Hamburger chain Wendy's International Inc. (WEN) Wednesday reported a quarterly loss, reversing a year-ago profit, after taking a $190 million impairment charge for its struggling Baja Fresh chain.

The company posted a loss of $135.7 million, or $1.20 per share, for the fourth quarter ended Jan. 2, compared with a profit of $64.7 million, or 56 cents per share, a year ago.

Wendy's shares were down 93 cents, or 2.3 percent, at $39.90 on the New York Stock Exchange.

Wendy's said a change in the way it accounts for leases would likely widen its quarterly loss by between 3 cents and 5 cents a share, but will not affect its cash flow.

Wendy's, which is following the lead of others in the restaurant industry in changing its accounting treatment for certain leases, said it will delay filing its 2004 annual report with the Securities and Exchange Commission (search) by up to 15 days until April 4 to fully account for the changes.

Excluding both the Baja Fresh (search) charge and the expected impact from the accounting change, Wendy's had a profit of 44 cents per share for the quarter. On that basis, analysts, on average, expected 45 cents. Wendy's itself had forecast a profit of between 43 cents and 46 cents per share.

Sales at company-owned hamburger restaurants open at least 15 months fell 4.3 percent as the chain has struggled in recent months with stepped-up competition from rivals McDonald's Corp. (MCD) and Burger King Corp. Same-store sales, a key retail measure, fell 4 percent at U.S. franchised restaurants.

Both McDonald's and Burger King in the last year have revamped their menus with items like meal-sized salads, helping to boost their sales. The moves have also lured customers away from Wendy's, which already sold salads.

In a bid to revitalize sales, Wendy's in recent months added fresh fruit to its menu, pulled its unpopular "Mr. Wendy" advertising campaign, and began allowing customers to forego French fries in combination meals in favor of chili, a baked potato or salad.

Also on Wednesday, Wendy's said higher prices on key ingredients like beef and tomatoes, increases legal reserves, and expenses for closing several Baja Fresh restaurants also weighed on results.

In addition to difficulties at its flagship chain, Wendy's has also been hard-hit by slower sales increases at so-called fast casual restaurants like Baja Fresh, which sell gourmet-style fare at or near fast-food prices.
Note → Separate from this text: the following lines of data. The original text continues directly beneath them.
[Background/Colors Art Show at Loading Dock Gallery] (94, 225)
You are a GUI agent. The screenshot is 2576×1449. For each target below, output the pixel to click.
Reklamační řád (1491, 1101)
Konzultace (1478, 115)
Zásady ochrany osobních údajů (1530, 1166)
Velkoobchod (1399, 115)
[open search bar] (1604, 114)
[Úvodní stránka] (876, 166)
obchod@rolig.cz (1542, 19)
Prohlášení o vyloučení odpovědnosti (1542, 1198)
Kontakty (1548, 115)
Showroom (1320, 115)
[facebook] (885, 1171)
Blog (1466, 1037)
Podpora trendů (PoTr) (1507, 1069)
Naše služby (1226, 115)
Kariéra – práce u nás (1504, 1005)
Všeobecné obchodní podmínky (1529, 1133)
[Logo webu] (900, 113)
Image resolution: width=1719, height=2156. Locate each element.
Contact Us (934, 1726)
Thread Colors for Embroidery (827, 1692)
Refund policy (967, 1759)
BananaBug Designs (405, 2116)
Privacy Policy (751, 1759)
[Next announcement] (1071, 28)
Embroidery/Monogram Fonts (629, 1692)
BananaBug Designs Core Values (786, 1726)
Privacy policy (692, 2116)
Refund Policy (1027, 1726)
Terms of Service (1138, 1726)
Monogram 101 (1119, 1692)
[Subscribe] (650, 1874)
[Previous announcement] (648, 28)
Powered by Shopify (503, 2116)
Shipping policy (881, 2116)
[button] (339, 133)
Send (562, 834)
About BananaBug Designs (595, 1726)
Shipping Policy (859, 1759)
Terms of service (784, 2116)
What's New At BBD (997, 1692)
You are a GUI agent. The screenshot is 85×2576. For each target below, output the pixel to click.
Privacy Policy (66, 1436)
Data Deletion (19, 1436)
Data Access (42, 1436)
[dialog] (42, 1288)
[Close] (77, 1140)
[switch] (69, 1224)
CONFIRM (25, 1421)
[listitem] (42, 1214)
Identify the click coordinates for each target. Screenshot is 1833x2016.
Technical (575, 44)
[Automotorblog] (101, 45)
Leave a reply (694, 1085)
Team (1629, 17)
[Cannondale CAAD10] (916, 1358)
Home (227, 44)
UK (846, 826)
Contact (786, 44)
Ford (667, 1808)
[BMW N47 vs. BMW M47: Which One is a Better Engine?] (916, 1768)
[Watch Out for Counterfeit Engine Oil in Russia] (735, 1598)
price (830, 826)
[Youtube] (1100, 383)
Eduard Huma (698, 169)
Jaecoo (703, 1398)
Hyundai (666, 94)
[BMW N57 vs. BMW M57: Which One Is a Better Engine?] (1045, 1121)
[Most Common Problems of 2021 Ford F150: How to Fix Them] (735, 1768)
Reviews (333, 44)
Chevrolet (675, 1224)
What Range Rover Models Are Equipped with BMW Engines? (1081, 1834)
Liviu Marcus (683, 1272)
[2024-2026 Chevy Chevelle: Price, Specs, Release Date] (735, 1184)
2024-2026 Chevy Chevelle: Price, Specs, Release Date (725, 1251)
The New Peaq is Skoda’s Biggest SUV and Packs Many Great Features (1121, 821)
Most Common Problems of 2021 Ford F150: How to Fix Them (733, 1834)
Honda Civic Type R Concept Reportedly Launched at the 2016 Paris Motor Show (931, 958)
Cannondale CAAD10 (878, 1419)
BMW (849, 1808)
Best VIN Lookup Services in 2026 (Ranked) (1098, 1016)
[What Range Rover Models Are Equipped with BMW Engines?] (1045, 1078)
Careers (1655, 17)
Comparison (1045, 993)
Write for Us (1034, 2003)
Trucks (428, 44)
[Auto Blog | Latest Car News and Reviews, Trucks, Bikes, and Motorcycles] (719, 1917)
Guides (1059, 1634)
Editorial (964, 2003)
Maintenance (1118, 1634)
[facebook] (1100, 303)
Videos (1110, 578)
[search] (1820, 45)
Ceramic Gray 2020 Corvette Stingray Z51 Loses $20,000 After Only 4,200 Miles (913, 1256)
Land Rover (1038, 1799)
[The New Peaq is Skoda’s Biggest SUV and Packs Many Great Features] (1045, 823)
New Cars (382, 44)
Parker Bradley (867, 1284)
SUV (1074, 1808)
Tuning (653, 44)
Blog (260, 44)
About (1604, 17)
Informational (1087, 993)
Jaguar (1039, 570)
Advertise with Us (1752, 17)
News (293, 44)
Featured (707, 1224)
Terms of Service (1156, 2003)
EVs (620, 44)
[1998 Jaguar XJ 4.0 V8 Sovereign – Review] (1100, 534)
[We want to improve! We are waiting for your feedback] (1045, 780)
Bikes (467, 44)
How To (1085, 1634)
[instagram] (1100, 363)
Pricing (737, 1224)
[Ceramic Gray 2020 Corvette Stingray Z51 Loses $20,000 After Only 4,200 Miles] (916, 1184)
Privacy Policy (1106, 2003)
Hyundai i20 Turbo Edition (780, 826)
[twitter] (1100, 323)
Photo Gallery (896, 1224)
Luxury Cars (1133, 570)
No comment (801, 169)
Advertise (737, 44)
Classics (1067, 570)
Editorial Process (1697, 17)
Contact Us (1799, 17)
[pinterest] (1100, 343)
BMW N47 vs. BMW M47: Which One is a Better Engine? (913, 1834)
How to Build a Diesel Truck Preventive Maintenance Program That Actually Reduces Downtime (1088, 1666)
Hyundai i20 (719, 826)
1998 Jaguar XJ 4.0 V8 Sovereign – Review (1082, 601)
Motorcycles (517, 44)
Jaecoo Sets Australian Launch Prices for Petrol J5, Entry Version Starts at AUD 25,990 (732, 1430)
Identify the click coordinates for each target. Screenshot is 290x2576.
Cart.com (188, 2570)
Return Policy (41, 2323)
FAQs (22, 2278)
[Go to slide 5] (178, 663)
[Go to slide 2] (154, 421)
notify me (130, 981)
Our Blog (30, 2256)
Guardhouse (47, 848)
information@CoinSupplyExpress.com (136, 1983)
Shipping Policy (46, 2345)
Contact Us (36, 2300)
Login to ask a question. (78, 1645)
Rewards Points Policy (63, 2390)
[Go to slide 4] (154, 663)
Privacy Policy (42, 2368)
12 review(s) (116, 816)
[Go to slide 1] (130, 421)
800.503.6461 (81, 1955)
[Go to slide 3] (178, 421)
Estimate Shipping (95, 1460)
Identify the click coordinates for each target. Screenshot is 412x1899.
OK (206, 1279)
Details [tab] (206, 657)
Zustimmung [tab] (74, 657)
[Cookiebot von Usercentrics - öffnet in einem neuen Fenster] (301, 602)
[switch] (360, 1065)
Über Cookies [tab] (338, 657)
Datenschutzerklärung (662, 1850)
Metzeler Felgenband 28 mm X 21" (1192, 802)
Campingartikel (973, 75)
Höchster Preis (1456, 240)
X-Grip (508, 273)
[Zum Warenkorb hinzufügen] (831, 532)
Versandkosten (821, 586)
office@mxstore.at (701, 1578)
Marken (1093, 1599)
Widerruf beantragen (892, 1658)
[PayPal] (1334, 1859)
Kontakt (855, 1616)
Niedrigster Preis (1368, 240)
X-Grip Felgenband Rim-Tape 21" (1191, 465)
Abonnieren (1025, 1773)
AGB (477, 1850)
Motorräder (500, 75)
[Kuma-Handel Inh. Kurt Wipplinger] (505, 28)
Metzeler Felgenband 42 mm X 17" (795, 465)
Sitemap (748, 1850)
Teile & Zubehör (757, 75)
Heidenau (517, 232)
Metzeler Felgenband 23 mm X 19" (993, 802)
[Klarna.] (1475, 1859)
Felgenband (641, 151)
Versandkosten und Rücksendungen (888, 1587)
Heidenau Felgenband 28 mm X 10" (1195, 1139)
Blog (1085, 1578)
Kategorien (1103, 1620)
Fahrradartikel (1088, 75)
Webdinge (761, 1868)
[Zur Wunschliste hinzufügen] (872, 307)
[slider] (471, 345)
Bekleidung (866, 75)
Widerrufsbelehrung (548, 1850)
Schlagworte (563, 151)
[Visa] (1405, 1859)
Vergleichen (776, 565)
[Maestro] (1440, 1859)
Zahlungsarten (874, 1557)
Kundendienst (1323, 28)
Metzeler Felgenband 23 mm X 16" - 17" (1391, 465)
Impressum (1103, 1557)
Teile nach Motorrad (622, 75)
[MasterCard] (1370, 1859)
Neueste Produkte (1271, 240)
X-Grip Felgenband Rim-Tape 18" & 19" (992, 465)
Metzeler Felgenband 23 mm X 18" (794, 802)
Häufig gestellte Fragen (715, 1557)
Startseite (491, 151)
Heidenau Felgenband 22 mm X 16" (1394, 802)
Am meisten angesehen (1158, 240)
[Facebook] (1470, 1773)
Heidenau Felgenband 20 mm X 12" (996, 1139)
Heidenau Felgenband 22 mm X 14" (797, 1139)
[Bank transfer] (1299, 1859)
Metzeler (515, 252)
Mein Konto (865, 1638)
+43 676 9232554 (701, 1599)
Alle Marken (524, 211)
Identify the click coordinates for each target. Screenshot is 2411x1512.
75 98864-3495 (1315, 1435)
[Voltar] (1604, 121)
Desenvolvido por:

As a result, Wendy's said in November it would record a large write-down to reduce the asset value of Baja Fresh restaurants in Chicago, Columbus, and Nashville.

Baja Fresh, a Mexican-style chain, has been well-received in both California and in Eastern U.S. markets like Washington and Baltimore, Wendy's has said, but sales have been slower in other parts of the country.